Johnson & Johnson Again Looks To Settle Talcum Powder Cancer Claims In Bankruptcy Court
Bankruptcy court could expedite thousands of claims and compensate many for the expenses related to their illness
Tuesday, October 17, 2023 - Bloomberg is reporting that Johnson & Johnson (J&J) is considering a third attempt to use bankruptcy to resolve the lawsuits claiming that their talc-based baby powder caused ovarian cancer and mesothelioma, a type of cancer of the delicate lining of the lungs. The most recent legal maneuver follows two earlier unsuccessful efforts to establish a trust for claimants through bankruptcy. J & J's first attempt at bankruptcy was allowed by New Jersey Bankruptcy court judge Michael Kaplan who stated that he thought that a settlement was the quickest and most equitable way to compensate more than 50,000 talcum powder cancer claimants. He cited the fact that J & J successfully defended themselves in about half of the talcum powder cancer trials over the past half-decade and also that it would take many years to try all the cases. The cases have been consolidated into multidistrict litigation with the upshot being that it is likely that each case could involve multiple plaintiffs. In the past Johnson & Johnson has settled one case representing 1000 plaintiffs for $100 million. The talcum powder cancer lawsuits involve thousands of plaintiffs and could lead to significant financial losses for J&J if they proceed to trial since punitive damage awards have been so large as to draw the comparison to winning the lottery. In July, a judge in New Jersey rejected J&J's second bankruptcy attempt, arguing that the company didn't meet the financial distress criteria set by a federal appeals court. J&J has vowed to appeal this ruling to the US Supreme Court despite the conflict of interest with Supreme Justice Kavanaugh's father Edward serving as the head of the Cosmetics Safety Council for over a decade.
According to Bloomberg, J&J's lawyer overseeing the litigation, Erik Haas, revealed that they are working with law firms representing a majority of talc cancer victims to seek a monetary solution through bankruptcy.
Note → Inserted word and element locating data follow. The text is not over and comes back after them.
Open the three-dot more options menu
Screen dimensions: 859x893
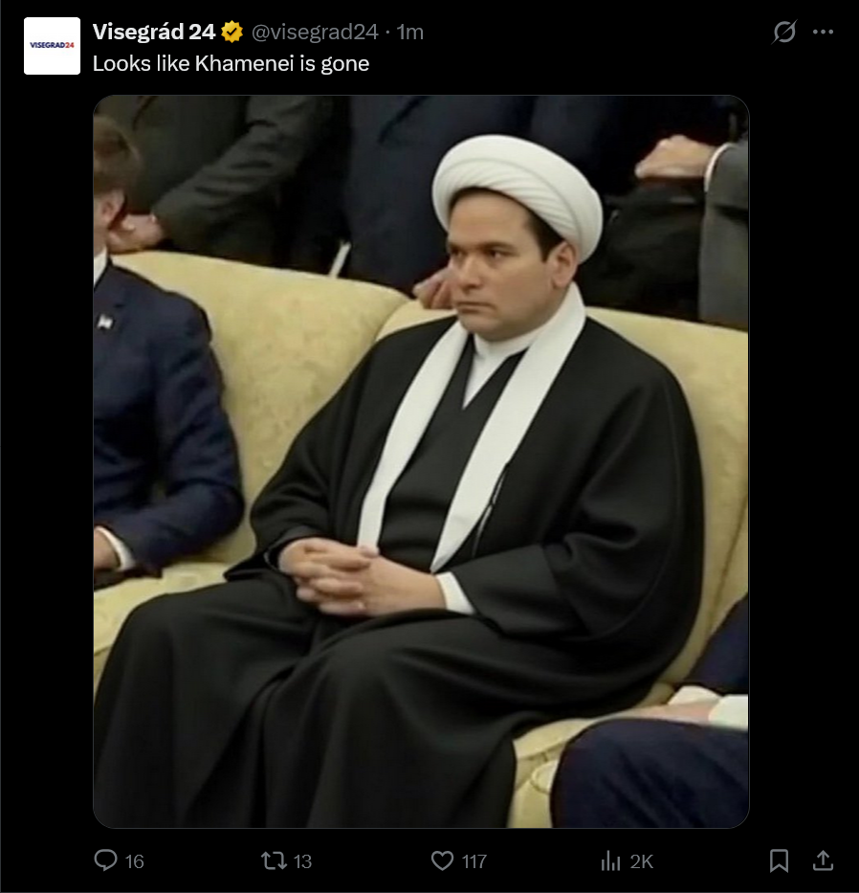(824, 32)
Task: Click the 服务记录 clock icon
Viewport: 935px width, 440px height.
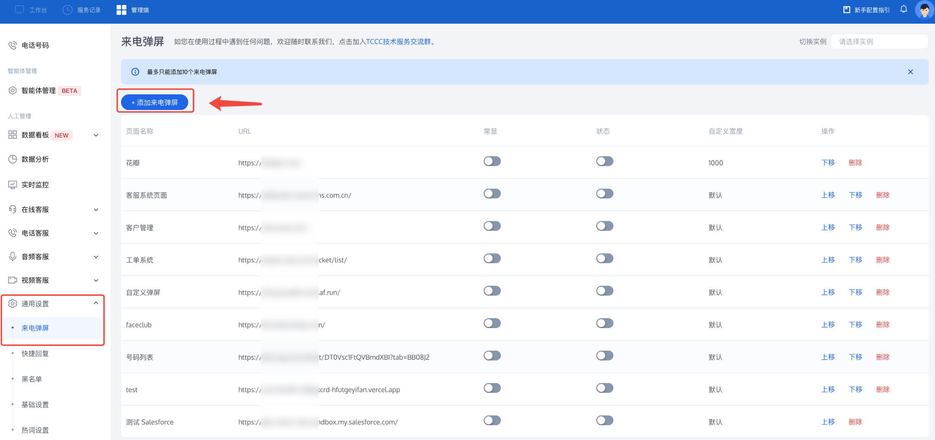Action: click(68, 10)
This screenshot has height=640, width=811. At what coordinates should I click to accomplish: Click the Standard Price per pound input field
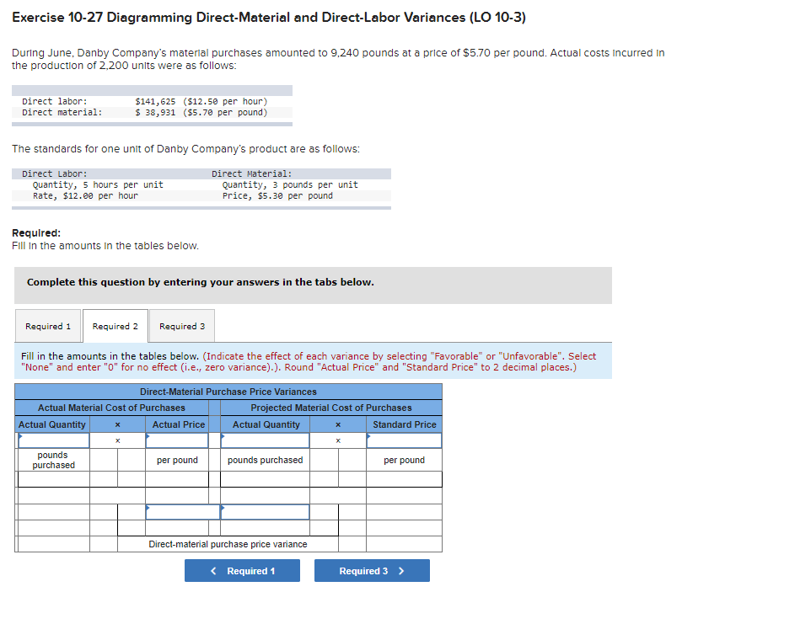coord(404,440)
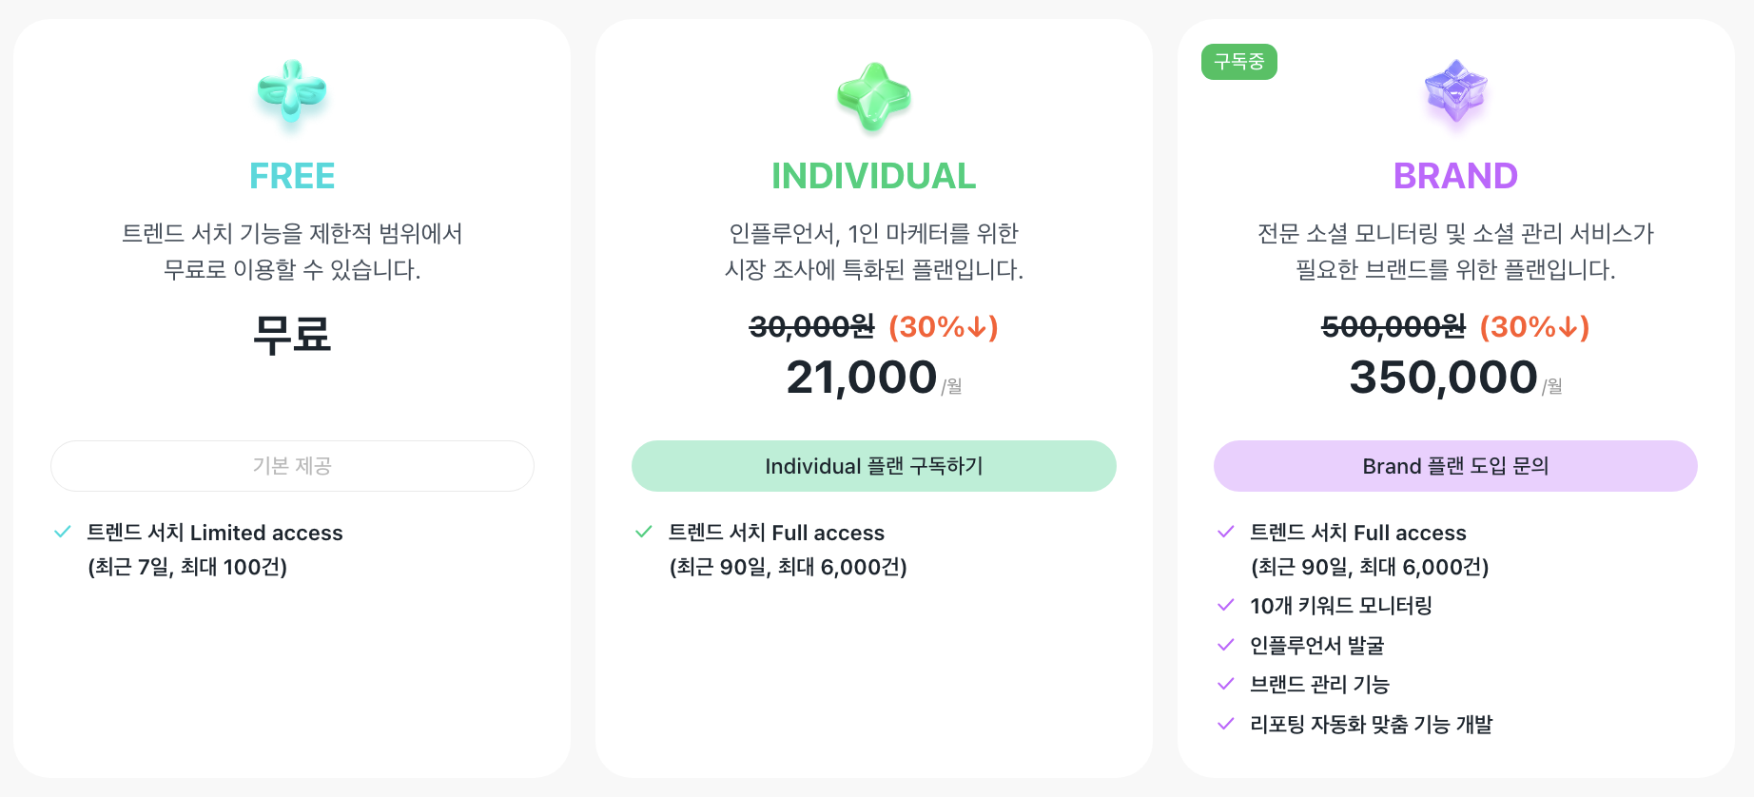Viewport: 1754px width, 797px height.
Task: Click the 구독중 subscribed badge
Action: click(1238, 62)
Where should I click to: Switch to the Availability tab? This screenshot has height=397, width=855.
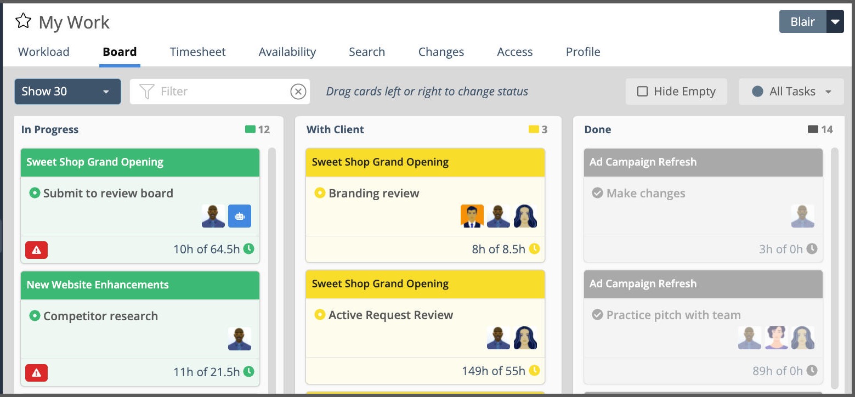click(287, 52)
They also intend to continue defending themselves in cases that proceed to trial. Chapter 11 bankruptcy provisions allow corporations to create trusts that determine claimants' compensation, bypassing jury decisions on damages. As of now, J&J is confronting at least 51,000 lawsuits relating to talc and cancer, which have been consolidated before a federal judge in New Jersey for preliminary proceedings and will undoubtedly face thousands more talcum powder cancer claims in the future. Despite these past bankruptcy attempts, J&J is financially stable, however, in 2020, the company withdrew its talc-based powders from the US and Canada, citing a lack of demand caused by misinformation regarding the safety of Johnson's Baby Powder. Since then they have discontinued selling all baby powders containing talcum powder worldwide. To gauge potential support for a settlement, a poll of talc plaintiffs is planned in the coming months. Even if a third bankruptcy attempt succeeds, J&J would still need to secure the approval of at least 75% of claimants to establish a trust for resolving the cases. Legal representatives advocating for the victims opposing the proposed settlement have expressed confidence in their ability to thwart J&J's bankruptcy plan.